Statistics refers to a scientific and systematic methods of collecting, recording, summarizing, analyzing and representation of numerical data in precise manner.

Or

The study of methods of collecting, recording, summarizing, analyzing and presentation of data in precise manner by using numbers

Or

A science of observing, collecting, recording, summarizing, analyzing and presentation of data in precise manner by using numbers.

Numerical data understood as a body of information which given in numbers. Or Exact numerical facts or figures collected systematically and arranged for a certain purpose.

**NATURE OF DATA**

**Statistical data according to their varied nature**

Statistical data according to their varied nature include the following:-

**Discrete data**

It is a form of statistical data for variables whose values expressed or given in whole numbers. i.e. The data is for cases which do not exist in fractions.

For instance; the data for the number of people which can be given as 102 people who can not be divided into either decimal or fractions

**Continuous data**

The data for the variables whose values can be expressed in fraction or decimals. In this type of data, any value within the range can be given.

For instance; the data for temperature, rainfall, pressure, distance, growth rate, and other cases which also reflect the same. They are presented in continuity manner of fraction or decimals

**Individual data**

The set of data which provides specific value to every item in a sample given. For instance; Juma has weight of 47 kg. They consider every item as an important entity and singly presented

**Grouped data**

It is a form of data which gives values in range or classes. This type of data is of no precise as exact figures are quoted but values range in groups.

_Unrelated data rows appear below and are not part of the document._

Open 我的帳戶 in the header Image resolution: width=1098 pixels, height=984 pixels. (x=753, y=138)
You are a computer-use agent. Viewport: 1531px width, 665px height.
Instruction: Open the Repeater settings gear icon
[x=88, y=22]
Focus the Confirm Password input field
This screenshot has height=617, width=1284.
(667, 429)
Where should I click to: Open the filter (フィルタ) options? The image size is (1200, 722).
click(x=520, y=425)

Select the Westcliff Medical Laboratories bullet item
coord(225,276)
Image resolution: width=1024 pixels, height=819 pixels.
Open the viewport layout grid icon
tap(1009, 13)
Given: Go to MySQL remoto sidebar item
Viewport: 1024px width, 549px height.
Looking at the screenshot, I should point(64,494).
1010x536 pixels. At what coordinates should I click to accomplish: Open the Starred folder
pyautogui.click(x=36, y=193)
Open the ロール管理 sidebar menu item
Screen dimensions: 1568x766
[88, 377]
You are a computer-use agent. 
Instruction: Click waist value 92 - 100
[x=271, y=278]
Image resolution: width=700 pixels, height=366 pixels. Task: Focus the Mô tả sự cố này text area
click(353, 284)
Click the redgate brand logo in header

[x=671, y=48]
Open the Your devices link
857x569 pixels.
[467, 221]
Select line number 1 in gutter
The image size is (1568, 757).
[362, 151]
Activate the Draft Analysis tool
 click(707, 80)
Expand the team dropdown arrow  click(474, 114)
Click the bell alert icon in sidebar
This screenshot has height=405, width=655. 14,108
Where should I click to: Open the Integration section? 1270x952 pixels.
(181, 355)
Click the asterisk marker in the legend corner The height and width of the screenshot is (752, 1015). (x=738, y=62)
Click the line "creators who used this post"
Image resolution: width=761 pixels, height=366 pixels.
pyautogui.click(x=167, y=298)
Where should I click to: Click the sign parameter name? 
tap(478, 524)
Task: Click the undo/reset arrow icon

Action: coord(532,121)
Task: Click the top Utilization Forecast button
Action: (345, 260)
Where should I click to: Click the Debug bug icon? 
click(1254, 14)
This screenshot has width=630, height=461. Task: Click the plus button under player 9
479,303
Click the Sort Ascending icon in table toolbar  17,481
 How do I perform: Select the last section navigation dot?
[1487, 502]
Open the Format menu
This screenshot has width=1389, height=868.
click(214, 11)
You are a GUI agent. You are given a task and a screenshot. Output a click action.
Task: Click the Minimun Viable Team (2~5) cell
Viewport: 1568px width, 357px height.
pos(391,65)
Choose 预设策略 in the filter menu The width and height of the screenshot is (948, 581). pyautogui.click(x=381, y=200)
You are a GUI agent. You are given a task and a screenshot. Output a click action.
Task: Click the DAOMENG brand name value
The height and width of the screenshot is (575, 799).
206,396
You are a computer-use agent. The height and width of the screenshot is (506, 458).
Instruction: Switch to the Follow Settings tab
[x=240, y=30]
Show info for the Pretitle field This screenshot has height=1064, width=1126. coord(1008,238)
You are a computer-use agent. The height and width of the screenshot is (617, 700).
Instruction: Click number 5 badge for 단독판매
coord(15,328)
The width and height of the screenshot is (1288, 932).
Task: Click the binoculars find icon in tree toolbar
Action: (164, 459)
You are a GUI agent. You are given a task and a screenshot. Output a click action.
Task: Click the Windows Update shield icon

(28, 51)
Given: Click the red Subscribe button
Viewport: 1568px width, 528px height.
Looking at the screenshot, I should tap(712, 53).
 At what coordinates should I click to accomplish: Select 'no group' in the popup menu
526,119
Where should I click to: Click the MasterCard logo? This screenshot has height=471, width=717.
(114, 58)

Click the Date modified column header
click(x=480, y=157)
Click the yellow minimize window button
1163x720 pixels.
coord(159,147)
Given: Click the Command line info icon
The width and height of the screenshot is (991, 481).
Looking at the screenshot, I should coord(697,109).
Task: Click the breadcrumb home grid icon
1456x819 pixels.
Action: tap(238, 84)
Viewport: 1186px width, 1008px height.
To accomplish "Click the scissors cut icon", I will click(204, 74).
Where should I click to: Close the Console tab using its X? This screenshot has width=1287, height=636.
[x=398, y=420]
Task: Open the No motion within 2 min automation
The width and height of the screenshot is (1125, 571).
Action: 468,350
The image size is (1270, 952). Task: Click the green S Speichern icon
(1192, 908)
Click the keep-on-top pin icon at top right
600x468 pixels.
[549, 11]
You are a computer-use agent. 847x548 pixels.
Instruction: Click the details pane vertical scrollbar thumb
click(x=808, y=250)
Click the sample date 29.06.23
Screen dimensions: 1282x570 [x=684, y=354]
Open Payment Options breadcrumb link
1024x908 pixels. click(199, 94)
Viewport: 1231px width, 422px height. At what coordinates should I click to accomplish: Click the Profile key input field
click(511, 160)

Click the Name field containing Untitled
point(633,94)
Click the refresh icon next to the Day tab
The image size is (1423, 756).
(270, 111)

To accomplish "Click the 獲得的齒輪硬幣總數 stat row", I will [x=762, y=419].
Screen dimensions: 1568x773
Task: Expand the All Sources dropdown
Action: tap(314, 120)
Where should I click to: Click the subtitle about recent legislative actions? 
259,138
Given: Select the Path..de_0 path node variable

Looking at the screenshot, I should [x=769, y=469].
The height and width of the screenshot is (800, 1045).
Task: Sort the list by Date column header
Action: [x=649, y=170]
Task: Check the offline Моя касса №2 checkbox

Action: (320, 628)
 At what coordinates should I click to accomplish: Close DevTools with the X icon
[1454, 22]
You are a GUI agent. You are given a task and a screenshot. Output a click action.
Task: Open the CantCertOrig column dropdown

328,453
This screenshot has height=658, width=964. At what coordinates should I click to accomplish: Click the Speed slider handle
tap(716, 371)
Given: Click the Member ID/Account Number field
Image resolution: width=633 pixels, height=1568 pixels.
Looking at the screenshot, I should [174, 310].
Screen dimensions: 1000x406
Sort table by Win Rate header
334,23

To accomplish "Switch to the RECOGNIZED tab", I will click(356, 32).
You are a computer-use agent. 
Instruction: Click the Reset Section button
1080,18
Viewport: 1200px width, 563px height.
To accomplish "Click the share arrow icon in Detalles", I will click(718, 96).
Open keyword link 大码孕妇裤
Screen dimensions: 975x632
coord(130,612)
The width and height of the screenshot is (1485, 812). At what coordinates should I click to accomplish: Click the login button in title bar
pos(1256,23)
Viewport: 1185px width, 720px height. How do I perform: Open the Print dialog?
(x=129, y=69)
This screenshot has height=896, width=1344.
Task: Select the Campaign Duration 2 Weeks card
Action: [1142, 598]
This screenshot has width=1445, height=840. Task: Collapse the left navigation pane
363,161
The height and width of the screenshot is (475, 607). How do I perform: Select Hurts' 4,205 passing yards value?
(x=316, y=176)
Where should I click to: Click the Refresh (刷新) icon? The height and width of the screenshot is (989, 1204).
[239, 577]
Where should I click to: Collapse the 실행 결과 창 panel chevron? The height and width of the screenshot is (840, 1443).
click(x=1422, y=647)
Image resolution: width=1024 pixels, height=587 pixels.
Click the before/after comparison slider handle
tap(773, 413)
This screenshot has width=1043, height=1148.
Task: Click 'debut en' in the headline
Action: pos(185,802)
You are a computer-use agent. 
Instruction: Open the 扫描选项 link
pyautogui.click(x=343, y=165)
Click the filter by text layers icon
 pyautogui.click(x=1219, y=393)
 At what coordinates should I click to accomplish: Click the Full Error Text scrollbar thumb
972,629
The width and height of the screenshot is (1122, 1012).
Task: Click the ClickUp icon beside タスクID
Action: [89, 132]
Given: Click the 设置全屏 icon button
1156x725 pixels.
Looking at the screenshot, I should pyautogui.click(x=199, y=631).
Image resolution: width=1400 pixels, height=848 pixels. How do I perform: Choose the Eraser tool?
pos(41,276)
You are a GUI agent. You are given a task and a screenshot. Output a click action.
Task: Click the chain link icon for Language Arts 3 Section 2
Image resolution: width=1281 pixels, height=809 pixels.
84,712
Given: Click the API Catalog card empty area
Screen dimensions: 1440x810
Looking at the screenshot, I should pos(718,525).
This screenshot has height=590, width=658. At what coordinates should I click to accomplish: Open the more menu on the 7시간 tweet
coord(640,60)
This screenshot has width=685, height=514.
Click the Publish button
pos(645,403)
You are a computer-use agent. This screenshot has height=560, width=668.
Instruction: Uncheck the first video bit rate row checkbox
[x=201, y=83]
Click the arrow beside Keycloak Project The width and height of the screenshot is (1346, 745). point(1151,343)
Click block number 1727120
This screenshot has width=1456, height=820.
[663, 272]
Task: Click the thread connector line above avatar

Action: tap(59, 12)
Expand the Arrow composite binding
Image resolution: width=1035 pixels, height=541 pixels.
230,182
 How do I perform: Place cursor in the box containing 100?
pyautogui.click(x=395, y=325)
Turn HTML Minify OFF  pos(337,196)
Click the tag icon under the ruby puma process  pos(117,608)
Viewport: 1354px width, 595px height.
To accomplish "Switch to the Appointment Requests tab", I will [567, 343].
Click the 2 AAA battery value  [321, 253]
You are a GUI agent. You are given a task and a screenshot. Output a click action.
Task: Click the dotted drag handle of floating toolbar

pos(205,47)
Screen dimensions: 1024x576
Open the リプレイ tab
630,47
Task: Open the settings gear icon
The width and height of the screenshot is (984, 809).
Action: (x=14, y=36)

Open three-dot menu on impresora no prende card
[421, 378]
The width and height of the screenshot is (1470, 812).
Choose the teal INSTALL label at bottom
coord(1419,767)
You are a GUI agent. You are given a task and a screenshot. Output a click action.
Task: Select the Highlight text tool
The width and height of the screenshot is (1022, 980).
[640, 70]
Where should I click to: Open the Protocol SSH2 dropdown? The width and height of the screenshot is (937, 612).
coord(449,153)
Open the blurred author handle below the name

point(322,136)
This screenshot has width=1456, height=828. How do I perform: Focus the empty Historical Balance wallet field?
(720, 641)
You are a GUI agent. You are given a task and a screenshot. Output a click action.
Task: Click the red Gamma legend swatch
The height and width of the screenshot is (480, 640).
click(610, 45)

The classic example of the grouped data is that of population distribution by age and sex which may appear as follow:-

AGE |
FEMALES |
MALES |

0-9 | 14,897 | 14,567 |

10-19 | 15,432 | 14,329 |

20 – 29 | 17,987 | 13,098 |

30 – 39 | 16,876 | 17,654 |

**Statistical data according to scale of measurements**

This aspect is considerably on how the values of statistical data are given.

**The scale of measurement include the following.**

**Nominal data**

The type of data according to scale of measurement of which the values are given according to the name of items in a given sample. e.g. 10 apples, 5 oranges, 7 mangoes, 5 banana and 2 cherish.

**Ordinal data**

The data of which the values are given in an order of magnitude of observation in such a way the numbers indicate the rank order among objects. i.e. the values are commonly given in either ascending or descending order e.g. 91, 82, 79, 74, 68, 67, 58, 54 and 49.

**The interval data**

The data of which values are given in range at regular distance by being grouped. e.g. The data for population distribution by age and sex expressed in interval scale.

**Ratio data**

The data of which the values given show the number of times items of has relatively to another e.g. 1:3, 2:5, 3:7. e.t.c.

**VARIABLES**

Variable is an attribute that has values of which fluctuate under a given condition . For instance; production is a considerable variable as whose values change under conditions of policies lie; climate, technology, marketability and other which may make the same.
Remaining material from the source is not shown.